El ingreso del fentanilo —opioide sintético de extrema potencia— podría transformar una crisis ya grave en una verdadera catástrofe social. Este narcótico, decenas de veces más fuerte que la morfina, es letal incluso en dosis mínimas.
En otras sociedades, su propagación en entornos vulnerables generó hasta 100 000 muertes al año. Si este escenario se replicara en Argentina, el saldo sería devastador:
Expondría al grupo social más indefenso —personas sin hogar, sin soporte ni contención— a una adicción fulminante y mortal. Colapsaría el sistema de emergencia, ya sobrepasado: funerarias, morgues, hospitales y servicios de salud mental serían incapaces de absorber el impacto. Multiplicaría dramáticamente la mortalidad temprana, con un aumento significativo de muertes «invisibles», enterradas en las estadísticas como simples cifras frías.
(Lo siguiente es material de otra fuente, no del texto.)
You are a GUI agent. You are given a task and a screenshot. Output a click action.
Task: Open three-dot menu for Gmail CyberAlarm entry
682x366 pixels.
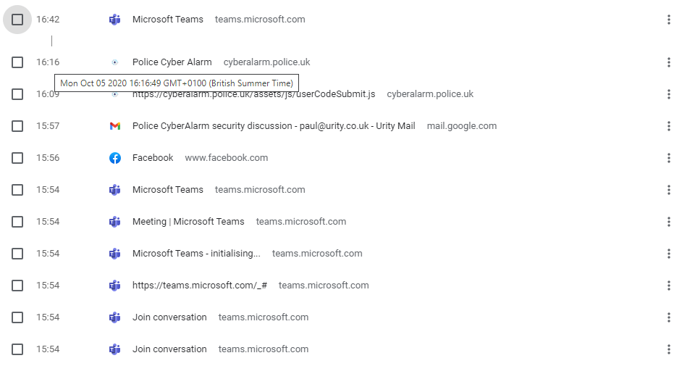pos(669,126)
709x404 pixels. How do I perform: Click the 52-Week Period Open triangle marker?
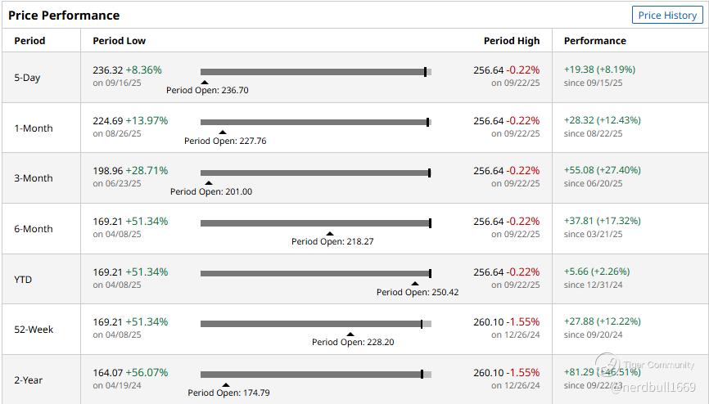[x=350, y=334]
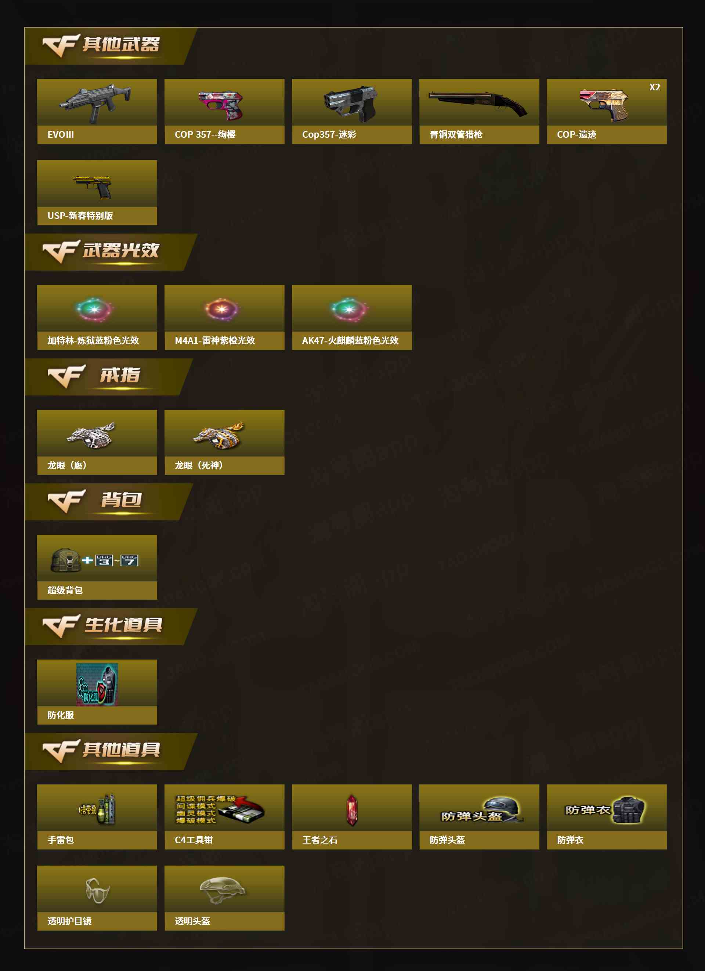Select the EVOIII submachine gun icon
The image size is (705, 971).
(96, 103)
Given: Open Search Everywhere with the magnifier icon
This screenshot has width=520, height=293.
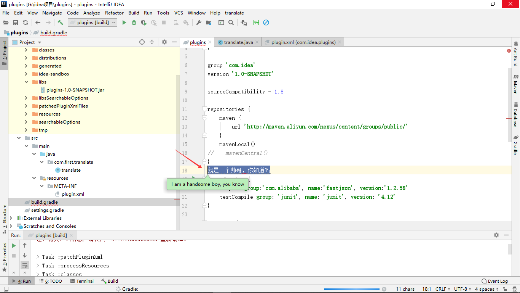Looking at the screenshot, I should pyautogui.click(x=231, y=23).
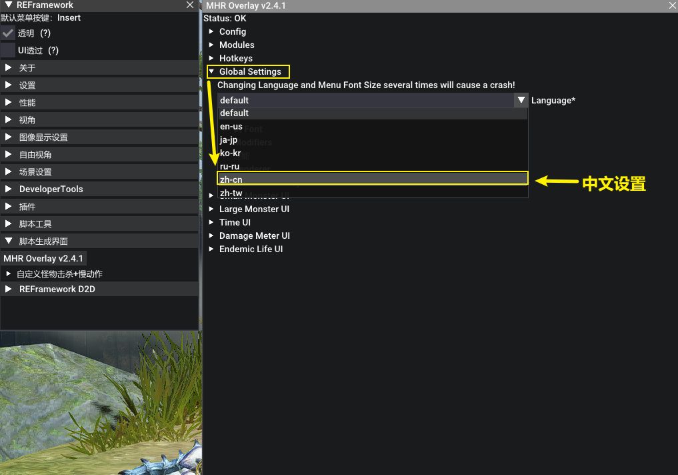The image size is (678, 475).
Task: Expand the 设置 section
Action: click(x=8, y=85)
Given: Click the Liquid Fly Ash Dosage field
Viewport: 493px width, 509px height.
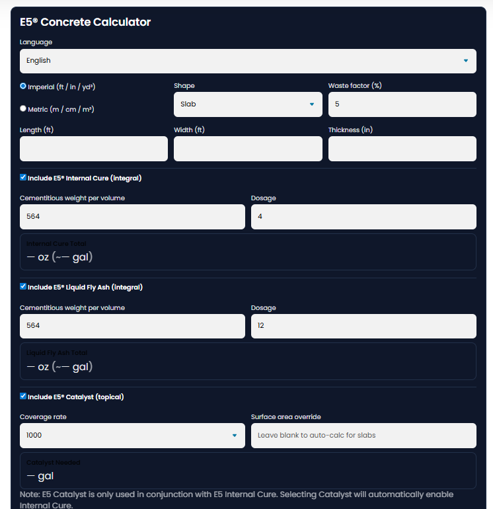Looking at the screenshot, I should 363,326.
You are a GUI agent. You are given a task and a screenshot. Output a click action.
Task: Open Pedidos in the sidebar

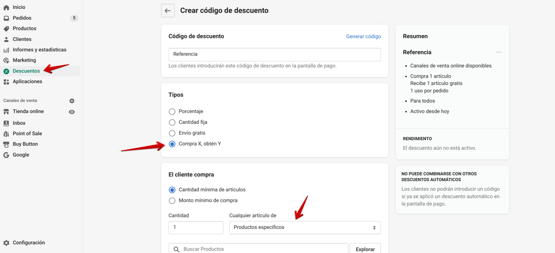coord(22,18)
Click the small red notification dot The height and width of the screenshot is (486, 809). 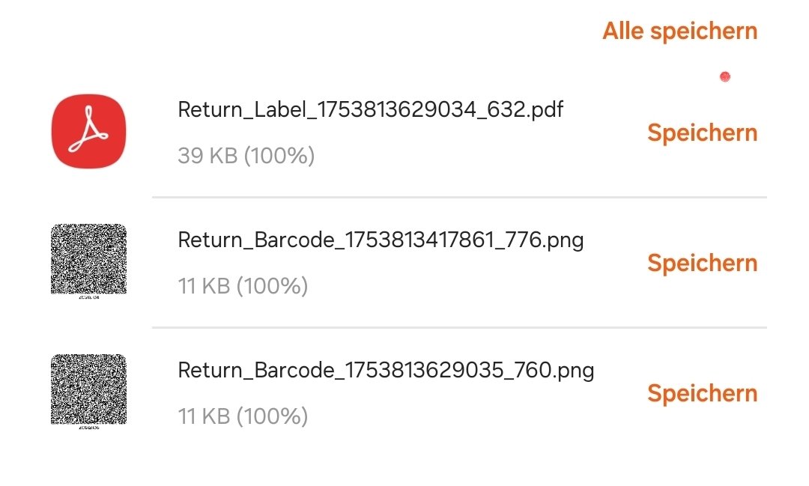pos(724,76)

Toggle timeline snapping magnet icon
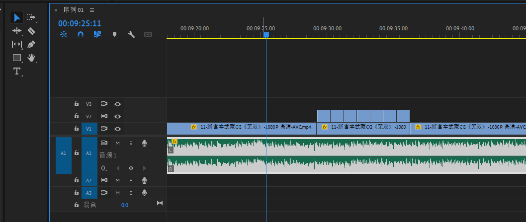point(81,34)
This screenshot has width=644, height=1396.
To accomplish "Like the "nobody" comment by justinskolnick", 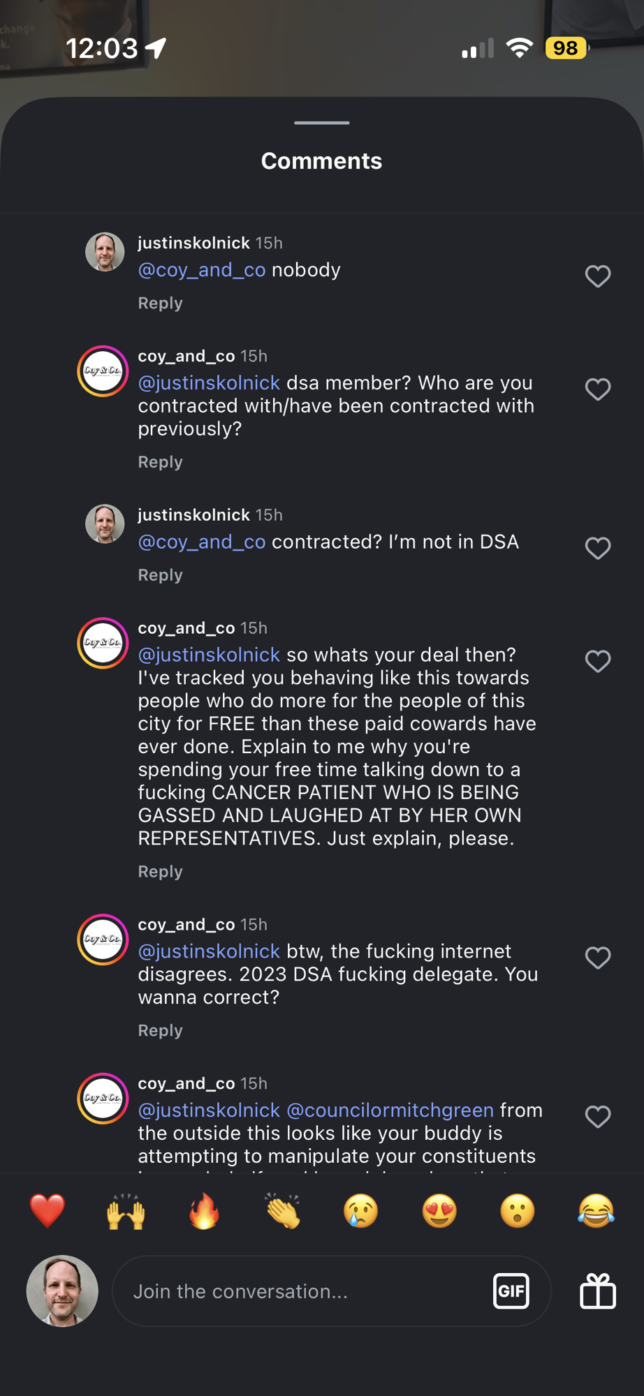I will coord(598,276).
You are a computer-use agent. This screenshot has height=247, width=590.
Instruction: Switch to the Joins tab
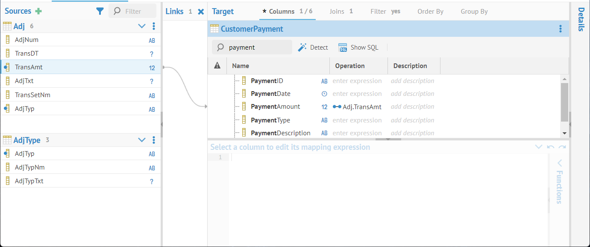[x=341, y=12]
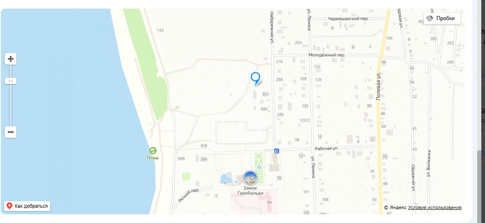Open Условия использования link
Image resolution: width=485 pixels, height=223 pixels.
(434, 207)
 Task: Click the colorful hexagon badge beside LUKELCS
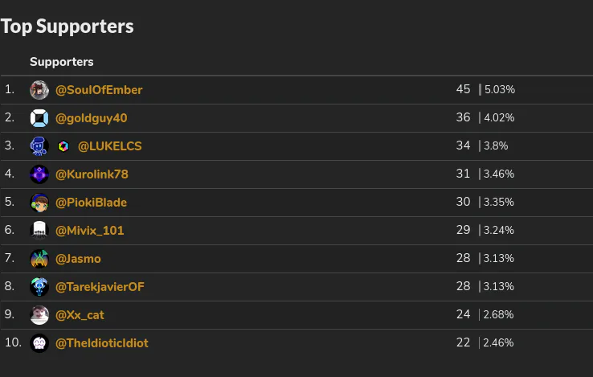click(x=63, y=146)
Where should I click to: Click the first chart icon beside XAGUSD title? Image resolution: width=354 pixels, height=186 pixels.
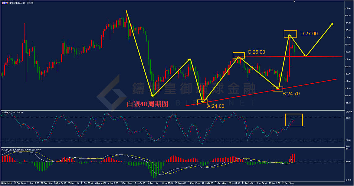click(3, 3)
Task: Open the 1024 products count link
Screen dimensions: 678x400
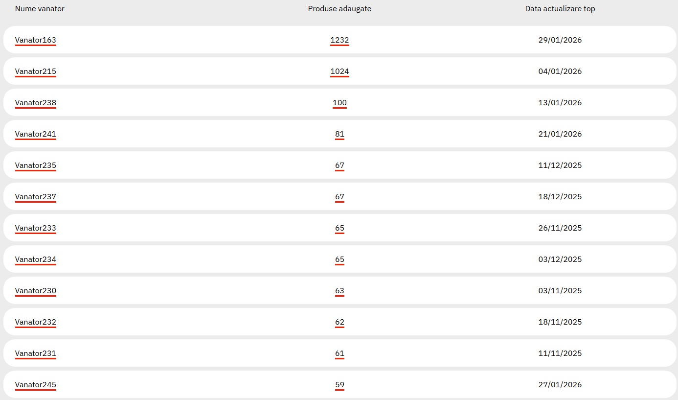Action: (x=339, y=71)
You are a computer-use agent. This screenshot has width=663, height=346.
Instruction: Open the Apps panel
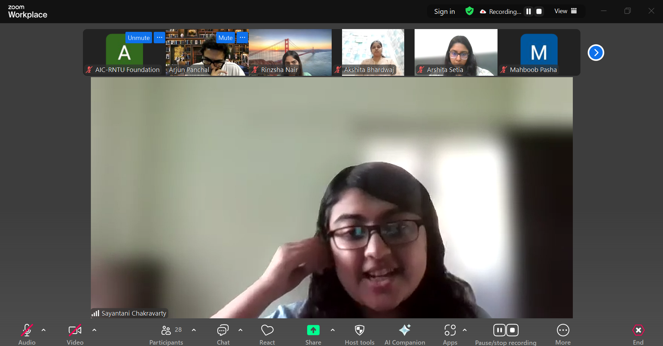(x=450, y=330)
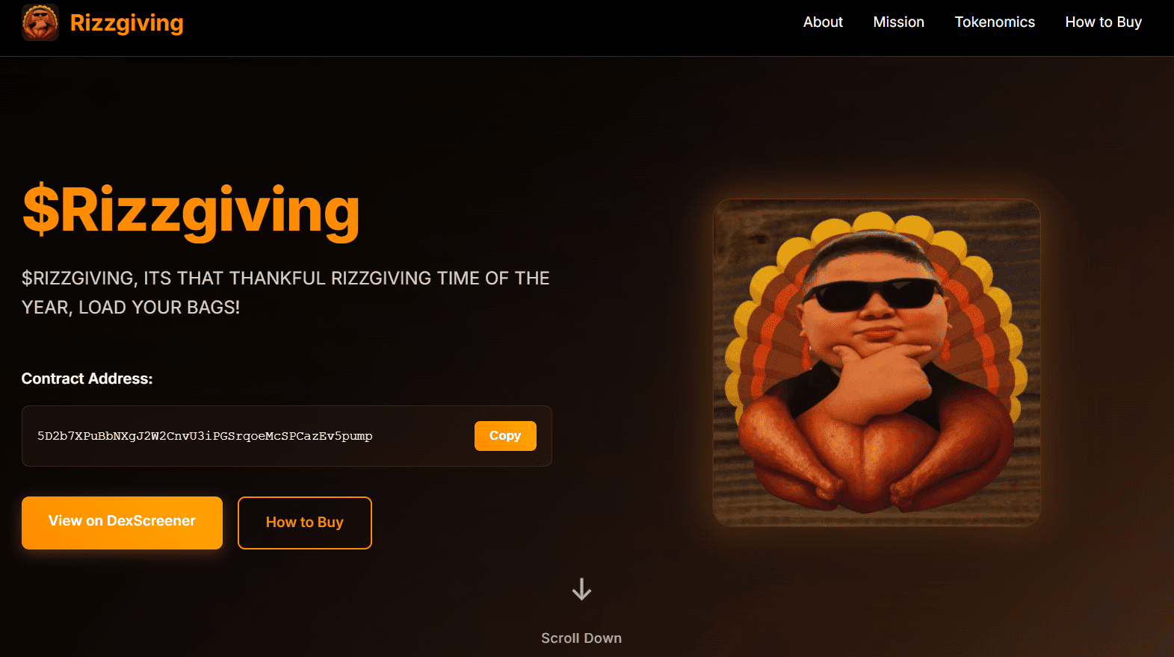
Task: Click the Contract Address label
Action: click(87, 379)
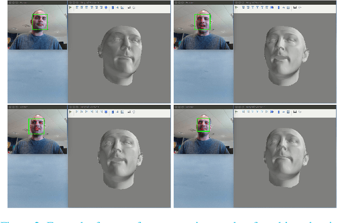
Task: Click first view-orientation icon in top-right viewer toolbar
Action: (244, 8)
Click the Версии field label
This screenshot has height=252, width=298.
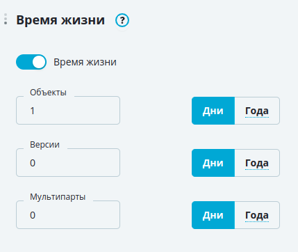pos(44,145)
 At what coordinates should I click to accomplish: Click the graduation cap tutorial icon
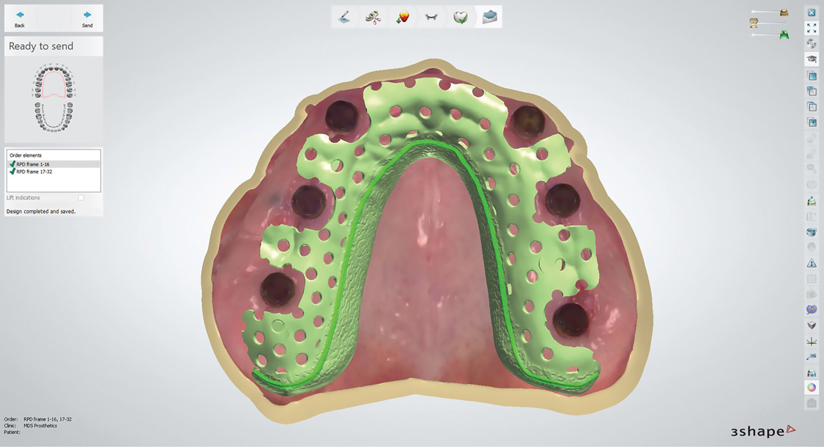click(812, 59)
En nuestro país ya existe un precedente: un lote contaminado de fentanilo en ámbito hospitalario provocó la muerte de al menos 14 personas y afectó a otras 50. Lo que sucedió en ese contexto —con control sanitario, monitoreo y acceso médico— sugiere que la situación con víctimas sin hogar, sin ningún tipo de red, sería aún peor.
No es especulación: es la cruda proyección de un fenómeno global que golpea, con particular saña, a quienes carecen de refugio o de estructura familiar. El fentanilo no solo mata: destruye cuerpos, vacía vidas, rompe entornos ya frágiles. En las zonas más vulnerables, su llegada sería un golpe directo a la dignidad humana.